L13: Removed “potentially”(line 13 after accepting track changes).

L24: Agree on above comment, this was based on reference 1 about temporal lobe epilepsy.

L40: Corrected punctuation (line 43 after accepting track changes).

L52-53: Clarified sentence from:  “…the activity in the stereotactic field exploded with development of multiple other frames and techniques”, to “…the surgical activity in the stereotactic field expanded dramatically, with the development of multiple other frames and techniques.”(line 54-55 after accepting track changes ).

L58: Agree, removed comment about conditional approval. The relevance is that anterior thalamic nucleus stimulation is not FDA approved (line 64 after accepting track changes).

L68: Agree, removed: “based on known connection…”, and modified to “based on hypothesis of connections…” (line 71 after accepting track changes).

L82: Included reference 22 about thalamic lesions to control seizures since 1960’s [          Mullan S, Vailati G, Karasick J, et al. Thalamic lesions for the control of epilepsy. A study of nine cases. Arch Neurol 1967,16(3),277-285], and clarified that pioneer deep brain stimulation was in 1985 by Cooper (line 86-88 after accepting track changes).

L97: Agree, erased, not FDA approved (line 104 after accepting track changes).

L97-98: Agree, removed “until now” (as above).

L115: Agree. Modified from “This target stimulation is not FDA approved until now”, to “At present, this target stimulation is not FDA approved” (line 121 after accepting track changes).

L122: Agree. Main evidence is from experimental models included (line 127 after accepting track changes).
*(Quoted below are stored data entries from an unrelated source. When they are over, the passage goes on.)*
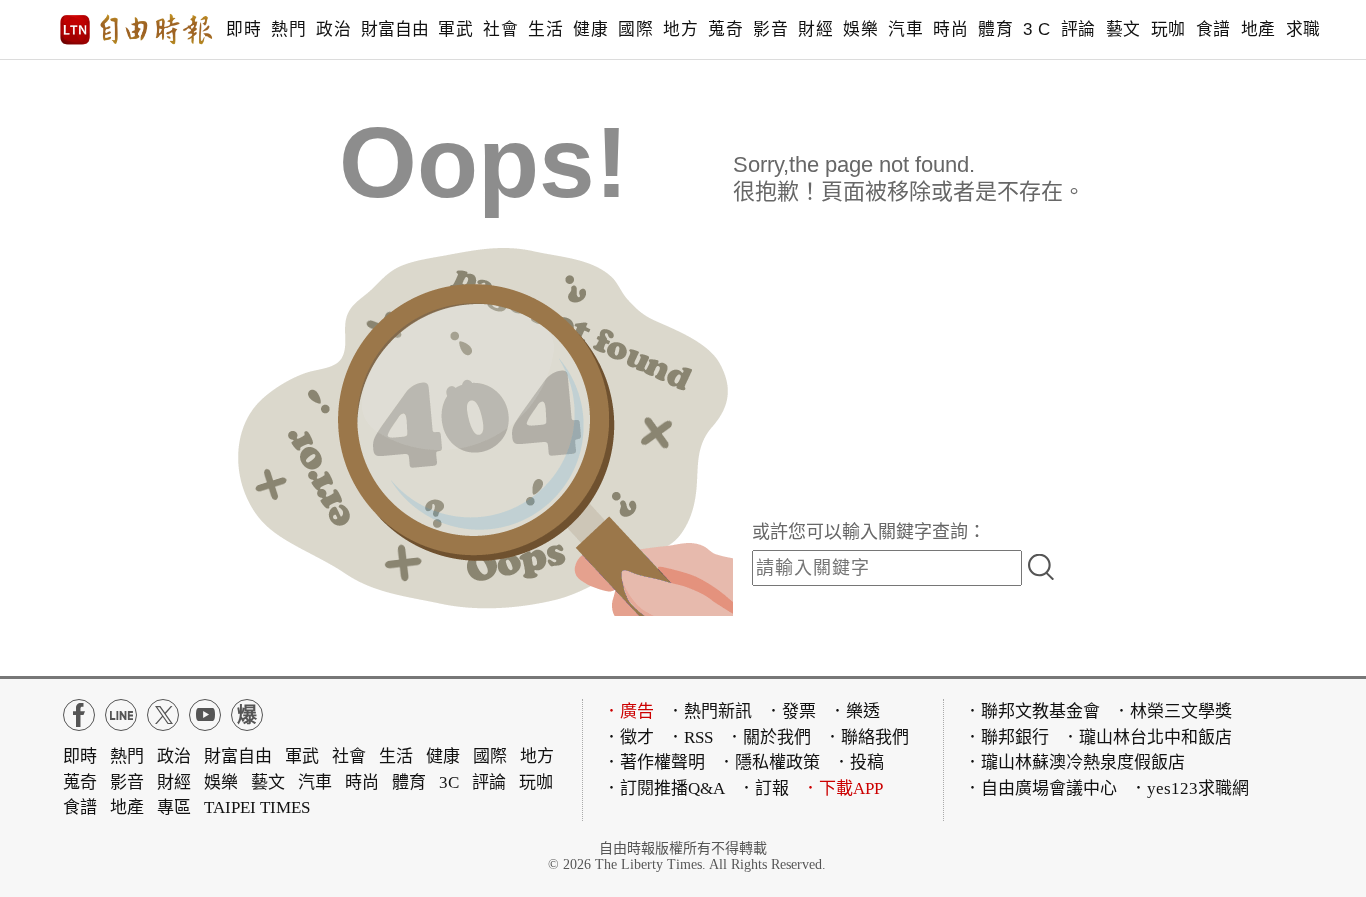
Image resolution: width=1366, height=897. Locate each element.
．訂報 (763, 788)
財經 (815, 29)
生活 (545, 29)
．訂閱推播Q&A (664, 788)
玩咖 (1168, 29)
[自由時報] (137, 30)
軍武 (455, 29)
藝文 (1123, 29)
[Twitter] (163, 715)
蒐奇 (725, 29)
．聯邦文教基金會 (1032, 711)
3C (449, 782)
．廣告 (628, 711)
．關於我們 (768, 737)
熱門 (288, 29)
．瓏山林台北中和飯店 (1147, 737)
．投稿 (858, 762)
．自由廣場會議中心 (1040, 788)
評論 (1078, 29)
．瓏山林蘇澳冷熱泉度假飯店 (1074, 762)
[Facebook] (79, 715)
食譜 (1213, 29)
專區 (174, 807)
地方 (680, 29)
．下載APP (842, 788)
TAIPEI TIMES (257, 807)
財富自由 (394, 29)
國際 (635, 29)
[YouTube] (205, 715)
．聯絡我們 (866, 737)
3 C (1037, 29)
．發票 (790, 711)
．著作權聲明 (654, 762)
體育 (995, 29)
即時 (243, 29)
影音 (770, 29)
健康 (590, 29)
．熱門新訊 (709, 711)
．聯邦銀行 (1006, 737)
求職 (1303, 29)
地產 (1258, 29)
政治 (333, 29)
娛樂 (860, 29)
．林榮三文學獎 (1172, 711)
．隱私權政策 (769, 762)
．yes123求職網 (1189, 788)
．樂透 (854, 711)
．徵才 (628, 737)
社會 (500, 29)
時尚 (950, 29)
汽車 (905, 29)
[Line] (121, 715)
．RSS (690, 737)
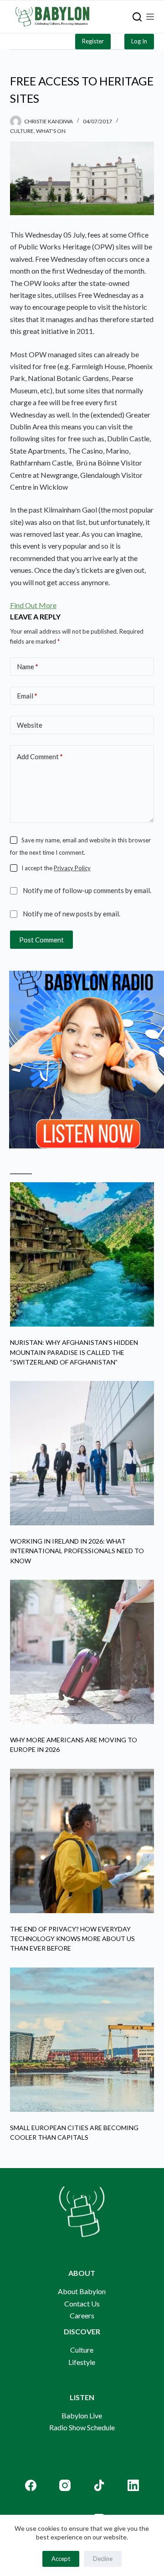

Included comment about high frequency stimulation on responsive stimulation (line 130-132 after accepting track changes).

L133: Included the number of patients (five) with >95% seizure reduction (line 140 after accepting track changes).

L141: Addressed (line 150 and 151 after accepting track changes).

L164: Agree, addressed (lines 181 to 184   after accepting track changes).

L170-172: The ability to sense epileptic activity, quantify frequency of seizures, seizure duration activity, preceding electroencephalographic events that vary among patients, and to deliver immediately electrical stimulation, are is a significant advantages over other neuromodulation systems, and can open the gateway for development and improvement of the technique. This included already (lines 189-193 after accepting track changes).

L202: VNS detects 20% or higher heart rate changes (lines 223-225 after accepting track changes).

Author Response File: Author Response.pdf

Reviewer 5 Report

very good review

Round 2

Reviewer 2 Report

It is much improved now with addition of some discussion.

Reviewer 4 Report

Changes are sufficient for publication.